Word for word, restate all of the data shown below.

┄┄┄┄┄┄┄┄┄┄┄┄┄┄┄┄┄┄┄┄

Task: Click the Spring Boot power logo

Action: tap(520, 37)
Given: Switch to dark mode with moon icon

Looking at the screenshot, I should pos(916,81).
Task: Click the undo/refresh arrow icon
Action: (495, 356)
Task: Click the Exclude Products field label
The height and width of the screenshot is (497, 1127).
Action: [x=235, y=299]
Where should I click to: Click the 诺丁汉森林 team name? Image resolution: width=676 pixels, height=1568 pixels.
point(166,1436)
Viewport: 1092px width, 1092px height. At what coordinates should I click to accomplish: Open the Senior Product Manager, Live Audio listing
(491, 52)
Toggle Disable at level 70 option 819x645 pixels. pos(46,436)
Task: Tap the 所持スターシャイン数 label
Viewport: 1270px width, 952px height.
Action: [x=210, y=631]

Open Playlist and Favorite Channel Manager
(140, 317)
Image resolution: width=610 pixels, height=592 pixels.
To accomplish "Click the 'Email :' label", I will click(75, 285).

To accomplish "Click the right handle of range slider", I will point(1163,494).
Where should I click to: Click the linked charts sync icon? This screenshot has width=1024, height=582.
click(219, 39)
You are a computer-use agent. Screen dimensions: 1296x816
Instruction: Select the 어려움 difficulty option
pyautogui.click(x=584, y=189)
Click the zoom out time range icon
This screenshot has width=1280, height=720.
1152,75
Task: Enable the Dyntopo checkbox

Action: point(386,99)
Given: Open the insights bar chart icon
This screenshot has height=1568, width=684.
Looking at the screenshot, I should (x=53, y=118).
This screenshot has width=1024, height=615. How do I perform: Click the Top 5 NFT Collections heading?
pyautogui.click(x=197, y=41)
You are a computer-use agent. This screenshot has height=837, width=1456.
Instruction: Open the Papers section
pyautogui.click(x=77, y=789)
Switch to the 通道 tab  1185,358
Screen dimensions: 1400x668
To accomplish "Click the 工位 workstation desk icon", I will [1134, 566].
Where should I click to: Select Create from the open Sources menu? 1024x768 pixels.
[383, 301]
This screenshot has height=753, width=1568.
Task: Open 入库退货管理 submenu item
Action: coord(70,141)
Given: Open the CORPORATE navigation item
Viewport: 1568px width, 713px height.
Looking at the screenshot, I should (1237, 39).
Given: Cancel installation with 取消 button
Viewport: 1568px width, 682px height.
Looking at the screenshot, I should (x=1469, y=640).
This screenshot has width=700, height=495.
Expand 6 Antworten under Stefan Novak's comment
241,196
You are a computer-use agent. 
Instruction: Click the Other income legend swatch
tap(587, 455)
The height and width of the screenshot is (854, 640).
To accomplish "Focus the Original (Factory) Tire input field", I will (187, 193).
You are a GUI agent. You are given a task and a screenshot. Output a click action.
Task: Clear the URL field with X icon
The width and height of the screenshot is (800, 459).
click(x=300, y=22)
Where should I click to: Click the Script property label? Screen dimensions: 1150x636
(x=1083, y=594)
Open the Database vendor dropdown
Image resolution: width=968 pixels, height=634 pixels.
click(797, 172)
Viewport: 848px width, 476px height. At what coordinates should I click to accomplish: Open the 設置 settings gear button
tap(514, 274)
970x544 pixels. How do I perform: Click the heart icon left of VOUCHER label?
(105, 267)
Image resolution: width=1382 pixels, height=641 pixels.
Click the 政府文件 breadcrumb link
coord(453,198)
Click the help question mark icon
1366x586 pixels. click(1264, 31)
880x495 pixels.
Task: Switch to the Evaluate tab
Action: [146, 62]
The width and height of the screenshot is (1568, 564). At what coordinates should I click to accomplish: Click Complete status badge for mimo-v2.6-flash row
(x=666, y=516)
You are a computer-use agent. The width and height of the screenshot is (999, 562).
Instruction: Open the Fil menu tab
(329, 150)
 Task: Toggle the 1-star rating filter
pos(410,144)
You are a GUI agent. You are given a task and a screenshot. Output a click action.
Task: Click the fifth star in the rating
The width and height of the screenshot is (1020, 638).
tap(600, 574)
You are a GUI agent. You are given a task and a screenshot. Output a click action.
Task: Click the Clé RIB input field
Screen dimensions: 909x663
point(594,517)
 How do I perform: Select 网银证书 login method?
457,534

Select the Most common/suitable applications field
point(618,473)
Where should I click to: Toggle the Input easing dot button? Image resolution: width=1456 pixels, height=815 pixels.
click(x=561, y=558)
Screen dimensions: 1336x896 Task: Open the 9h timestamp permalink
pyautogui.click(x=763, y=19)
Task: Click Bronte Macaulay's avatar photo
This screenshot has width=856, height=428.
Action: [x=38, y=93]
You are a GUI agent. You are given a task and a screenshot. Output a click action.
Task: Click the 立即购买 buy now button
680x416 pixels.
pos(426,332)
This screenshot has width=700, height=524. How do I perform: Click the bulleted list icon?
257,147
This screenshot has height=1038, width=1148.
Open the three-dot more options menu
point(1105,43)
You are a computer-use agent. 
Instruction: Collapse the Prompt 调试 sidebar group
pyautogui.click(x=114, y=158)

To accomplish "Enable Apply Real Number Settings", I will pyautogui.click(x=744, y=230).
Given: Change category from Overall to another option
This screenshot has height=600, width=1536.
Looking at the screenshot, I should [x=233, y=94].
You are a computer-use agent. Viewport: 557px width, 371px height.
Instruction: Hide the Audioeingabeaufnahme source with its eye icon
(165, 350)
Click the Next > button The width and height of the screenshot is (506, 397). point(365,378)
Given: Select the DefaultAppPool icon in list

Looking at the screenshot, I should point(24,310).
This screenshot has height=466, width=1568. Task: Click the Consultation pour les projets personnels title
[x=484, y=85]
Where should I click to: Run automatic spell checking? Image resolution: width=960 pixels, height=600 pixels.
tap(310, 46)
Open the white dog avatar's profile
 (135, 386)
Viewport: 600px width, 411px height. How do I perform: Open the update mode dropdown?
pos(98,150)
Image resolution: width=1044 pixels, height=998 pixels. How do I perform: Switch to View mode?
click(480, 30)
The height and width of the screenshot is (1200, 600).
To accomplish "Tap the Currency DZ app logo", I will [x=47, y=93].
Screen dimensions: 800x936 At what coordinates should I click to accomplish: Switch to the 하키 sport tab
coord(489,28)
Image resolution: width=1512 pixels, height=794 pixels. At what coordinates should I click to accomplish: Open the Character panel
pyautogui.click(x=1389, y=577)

┄┄┄┄┄┄┄┄┄┄┄┄┄┄┄┄┄┄┄┄

Answer section ->
Task: Click the Spring Boot power logo

Action: tap(520, 37)
Given: Switch to dark mode with moon icon

Looking at the screenshot, I should pos(916,81).
Task: Click the undo/refresh arrow icon
Action: (495, 356)
Task: Click the Exclude Products field label
The height and width of the screenshot is (497, 1127).
Action: [x=235, y=299]
Where should I click to: Click the 诺丁汉森林 team name? Image resolution: width=676 pixels, height=1568 pixels.
point(166,1436)
Viewport: 1092px width, 1092px height. At what coordinates should I click to accomplish: Open the Senior Product Manager, Live Audio listing
(491, 52)
Toggle Disable at level 70 option 819x645 pixels. pos(46,436)
Task: Tap the 所持スターシャイン数 label
Viewport: 1270px width, 952px height.
Action: [x=210, y=631]

Open Playlist and Favorite Channel Manager
(140, 317)
Image resolution: width=610 pixels, height=592 pixels.
To accomplish "Click the 'Email :' label", I will click(75, 285).

To accomplish "Click the right handle of range slider", I will point(1163,494).
Where should I click to: Click the linked charts sync icon? This screenshot has width=1024, height=582.
click(219, 39)
You are a computer-use agent. Screen dimensions: 1296x816
Instruction: Select the 어려움 difficulty option
pyautogui.click(x=584, y=189)
Click the zoom out time range icon
This screenshot has width=1280, height=720.
1152,75
Task: Enable the Dyntopo checkbox

Action: point(386,99)
Given: Open the insights bar chart icon
This screenshot has height=1568, width=684.
Looking at the screenshot, I should (x=53, y=118).
This screenshot has width=1024, height=615. How do I perform: Click the Top 5 NFT Collections heading?
pyautogui.click(x=197, y=41)
You are a computer-use agent. This screenshot has height=837, width=1456.
Instruction: Open the Papers section
pyautogui.click(x=77, y=789)
Switch to the 通道 tab  1185,358
Screen dimensions: 1400x668
To accomplish "Click the 工位 workstation desk icon", I will [1134, 566].
Where should I click to: Select Create from the open Sources menu? 1024x768 pixels.
[383, 301]
This screenshot has height=753, width=1568.
Task: Open 入库退货管理 submenu item
Action: coord(70,141)
Given: Open the CORPORATE navigation item
Viewport: 1568px width, 713px height.
Looking at the screenshot, I should (1237, 39).
Given: Cancel installation with 取消 button
Viewport: 1568px width, 682px height.
Looking at the screenshot, I should (x=1469, y=640).
This screenshot has width=700, height=495.
Expand 6 Antworten under Stefan Novak's comment
241,196
You are a computer-use agent. 
Instruction: Click the Other income legend swatch
tap(587, 455)
The height and width of the screenshot is (854, 640).
To accomplish "Focus the Original (Factory) Tire input field", I will (187, 193).
You are a GUI agent. You are given a task and a screenshot. Output a click action.
Task: Clear the URL field with X icon
The width and height of the screenshot is (800, 459).
click(x=300, y=22)
Where should I click to: Click the Script property label? Screen dimensions: 1150x636
(x=1083, y=594)
Open the Database vendor dropdown
Image resolution: width=968 pixels, height=634 pixels.
click(797, 172)
Viewport: 848px width, 476px height. At what coordinates should I click to accomplish: Open the 設置 settings gear button
tap(514, 274)
970x544 pixels. How do I perform: Click the heart icon left of VOUCHER label?
(105, 267)
Image resolution: width=1382 pixels, height=641 pixels.
Click the 政府文件 breadcrumb link
coord(453,198)
Click the help question mark icon
1366x586 pixels. click(1264, 31)
880x495 pixels.
Task: Switch to the Evaluate tab
Action: [146, 62]
The width and height of the screenshot is (1568, 564). At what coordinates should I click to accomplish: Click Complete status badge for mimo-v2.6-flash row
(x=666, y=516)
You are a computer-use agent. The width and height of the screenshot is (999, 562).
Instruction: Open the Fil menu tab
(329, 150)
 Task: Toggle the 1-star rating filter
pos(410,144)
You are a GUI agent. You are given a task and a screenshot. Output a click action.
Task: Click the fifth star in the rating
The width and height of the screenshot is (1020, 638).
tap(600, 574)
You are a GUI agent. You are given a task and a screenshot. Output a click action.
Task: Click the Clé RIB input field
Screen dimensions: 909x663
point(594,517)
 How do I perform: Select 网银证书 login method?
457,534

Select the Most common/suitable applications field
point(618,473)
Where should I click to: Toggle the Input easing dot button? Image resolution: width=1456 pixels, height=815 pixels.
click(x=561, y=558)
Screen dimensions: 1336x896 Task: Open the 9h timestamp permalink
pyautogui.click(x=763, y=19)
Task: Click Bronte Macaulay's avatar photo
This screenshot has width=856, height=428.
Action: [x=38, y=93]
You are a GUI agent. You are given a task and a screenshot. Output a click action.
Task: Click the 立即购买 buy now button
680x416 pixels.
pos(426,332)
This screenshot has width=700, height=524. How do I perform: Click the bulleted list icon?
257,147
This screenshot has height=1038, width=1148.
Open the three-dot more options menu
point(1105,43)
You are a computer-use agent. 
Instruction: Collapse the Prompt 调试 sidebar group
pyautogui.click(x=114, y=158)

To accomplish "Enable Apply Real Number Settings", I will pyautogui.click(x=744, y=230).
Given: Change category from Overall to another option
This screenshot has height=600, width=1536.
Looking at the screenshot, I should [x=233, y=94].
You are a computer-use agent. Viewport: 557px width, 371px height.
Instruction: Hide the Audioeingabeaufnahme source with its eye icon
(165, 350)
Click the Next > button The width and height of the screenshot is (506, 397). point(365,378)
Given: Select the DefaultAppPool icon in list

Looking at the screenshot, I should point(24,310).
This screenshot has height=466, width=1568. Task: Click the Consultation pour les projets personnels title
[x=484, y=85]
Where should I click to: Run automatic spell checking? Image resolution: width=960 pixels, height=600 pixels.
tap(310, 46)
Open the white dog avatar's profile
 (135, 386)
Viewport: 600px width, 411px height. How do I perform: Open the update mode dropdown?
pos(98,150)
Image resolution: width=1044 pixels, height=998 pixels. How do I perform: Switch to View mode?
click(480, 30)
The height and width of the screenshot is (1200, 600).
To accomplish "Tap the Currency DZ app logo", I will [x=47, y=93].
Screen dimensions: 800x936 At what coordinates should I click to accomplish: Switch to the 하키 sport tab
coord(489,28)
Image resolution: width=1512 pixels, height=794 pixels. At what coordinates should I click to accomplish: Open the Character panel
pyautogui.click(x=1389, y=577)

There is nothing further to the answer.